22 We know that the whole creation is groaning together and suffering labor pains up until now. 23 And it’s not only the creation. We ourselves who have the Spirit as the first crop of the harvest also groan inside as we wait to be adopted and for our bodies to be set free. 24 We were saved in hope. If we see what we hope for, that isn’t hope. Who hopes for what they already see? 25 But if we hope for what we don’t see, we wait for it with patience.
26 In the same way, the Spirit comes to help our weakness. We don’t know what we should pray, but the Spirit himself pleads our case with unexpressed groans. 27 The one who searches hearts knows how the Spirit thinks, because he pleads for the saints, consistent with God’s will.

“We don’t know what we should pray.”  With this assertion St. Paul banishes any problem we ought to have with prayer.  If we don’t know how to pray or what to pray for but are completely dependent on the Spirit in prayer, we have no reason not to pray! 

Let that sink in for a moment.  If you’re like me, the struggle of prayer is not knowing how to do it or even being sure that it is anything more than a gesture of religious self-help (e.g., “prayer doesn’t change God, it changes me”).  When we think prayer depends on us, we either look for a formula or pattern to pray by or we give up mired in the uncertainties and ambiguities of our frailties and feelings about what we are doing. 

But . . . if despite our best efforts and intentions, we still don’t know how and/or what to pray, but depend totally on God the Spirit to interpret and choreograph our prayers, should anything keep us from praying?  All we have to do is show up (Woody Allen once quipped that 80% of success is just showing up) and talk to God.  Though we may only babble or moan or cry or whether we present our petitions with eloquence, we can be sure our prayers are improper and inarticulate to God and, at the same time, that the Spirit is rendering them both articulate and “consistent with God’s will” (v.27).

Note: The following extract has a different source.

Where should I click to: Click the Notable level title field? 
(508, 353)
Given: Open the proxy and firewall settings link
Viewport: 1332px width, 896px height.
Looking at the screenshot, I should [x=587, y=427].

It’s much easier to pray, and want to pray, when prayer depends on the Spirit and not on us, isn’t it?

Here we circle back and pick up Paul’s emphasis on hope in the first part of our reading (vv.22-25).  Faith roots us in God and God’s story with the world, love gives visible expression to commitment to and participation in that story, but it’s hope that gets our feet moving – or, in this context, gets us on our knees and praying. 

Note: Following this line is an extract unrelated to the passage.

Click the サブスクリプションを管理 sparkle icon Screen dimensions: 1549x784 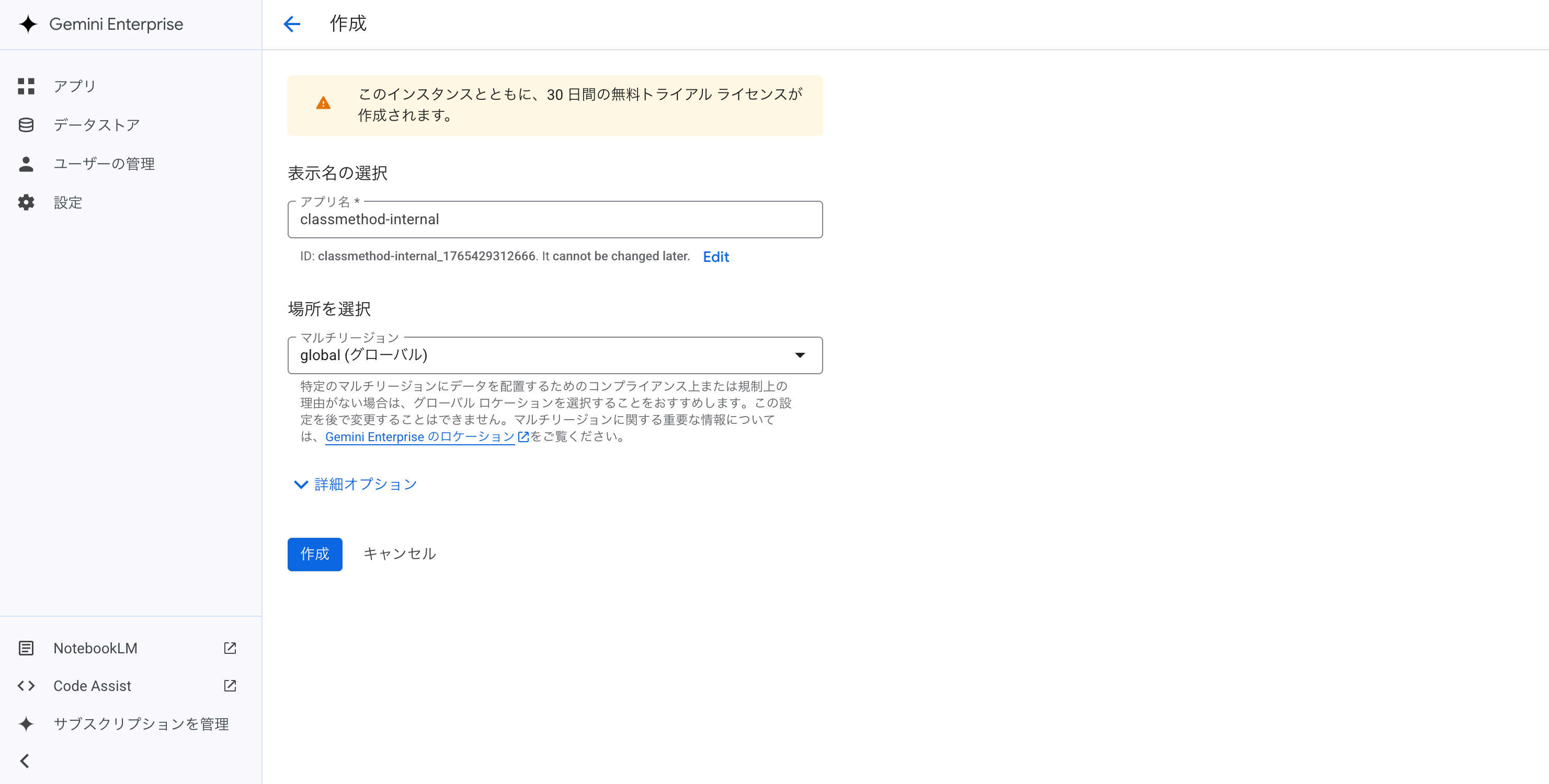point(26,724)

Hope is the impact of the reality of God’s future unleashed by Jesus’ resurrection on our life in the present.  Hope is not a casting into an abyss of darkness for something to latch on to.  No, hope is the certainty that we have experienced in part will be ours in full by God’s good promise.

So when we come to pray “in our weakness” as Paul puts it, we speak, cry, groan, move, thrash about, in confidence that all that we cannot articulate or do not know how to frame according to God’s will, be made so by God’s Spirit.   

How then can we not pray?  This is another of Pentecost’s many gifts to us.  Will we receive them?